En 1970 et 71, il effectue des tournées dans le monde entier, notamment un passage avec les Giants of Jazz qui comprennent Dizzy Gillespie et Art Blakey. Il enregistre un album In London, que certains critiques saluent comme un nouveau départ du Monk – explorateur de jazz. Cependant, avant que cette nouvelle aventure n’aboutisse, Monk disparaît de la scène musicale et, apparemment, de la planète. Il fait quelques apparitions au festival de jazz de Newport en 1975 et 76, mais à part cela, c’est le silence. Pendant cette période, il vivait dans le New Jersey avec son amie et sa mécène, la baronne Pannonica de Koenigswarter.

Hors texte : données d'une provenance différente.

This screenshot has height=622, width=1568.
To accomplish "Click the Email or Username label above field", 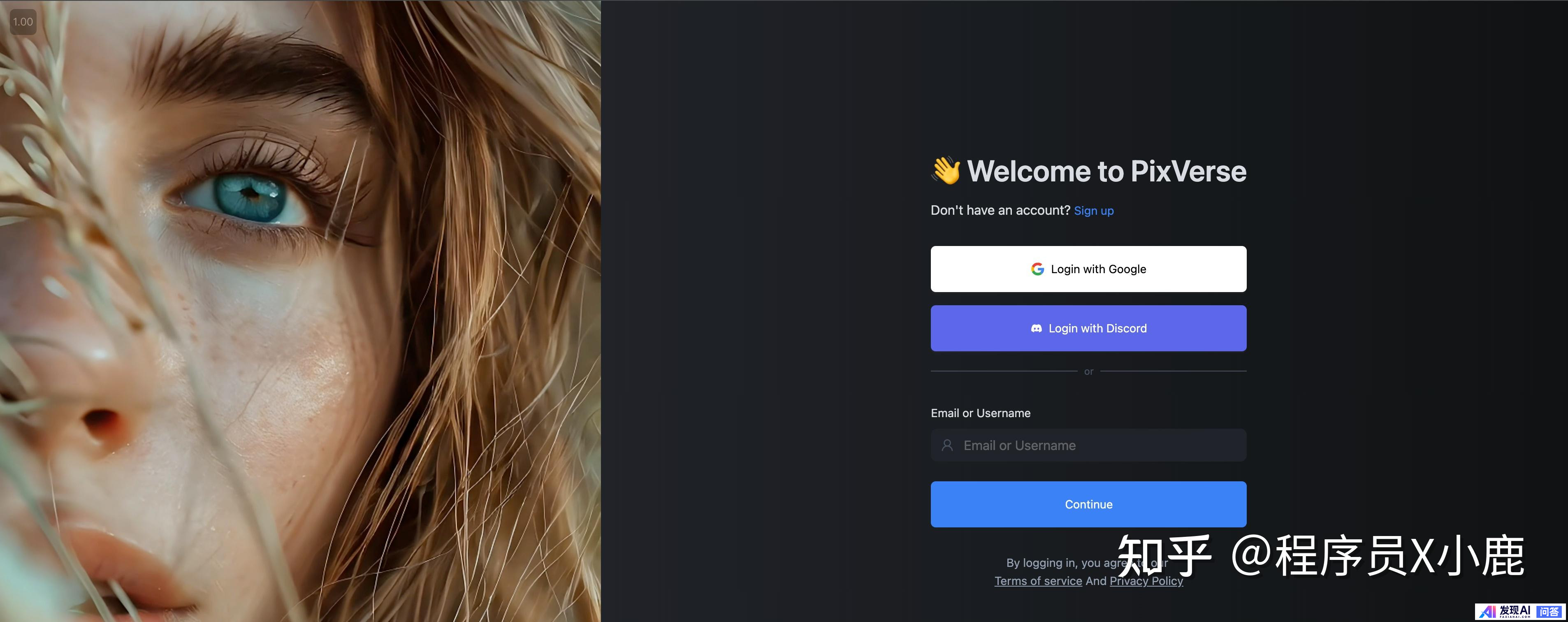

De nombreuses histoires contradictoires ont été avancées pour expliquer l’absence de Monk. Elles vont des théories sur les drogues, à la fois sa propre consommation et la prise par inadvertance de LSD ; d’autres parlent de lésions cérébrales, la plupart des gens ont convenu qu’il y avait des problèmes de santé mentale. Le fait est qu’il ne jouait pas en public, et ceux qui semblent être au courant pensent qu’il ne jouait pas non plus en privé, après son apparition à Newport en 1976, jusqu’à sa mort en février 1982 d’un accident vasculaire cérébral.
« Tous les musiciens sont inconsciemment des mathématiciens. » -Thelonious Monk
Quelles que soient les théories, les circonstances ou la vérité, la seule vérité est que le monde a perdu un grand musicien doué – un véritable visionnaire du jazz. Mais il a laissé derrière lui un corpus d’œuvres qui offre un paysage jazzistique plus diversifié et plus stimulant que la plupart de ses contemporains. Il y a bien sûr d’autres artistes de jazz qui l’ont joué de manière obscure, mais aucun d’entre eux ne l’a joué à moitié aussi bien ou à moitié aussi intéressant que Thelonious Monk. Le monde est en train de rattraper Monk. En 1993, il a remporté un Grammy à titre posthume et, en 2002, une citation spéciale du prix Pulitzer. Il n’y a aucun doute qu’il est là-haut, en train de le faire directement… sans chaser.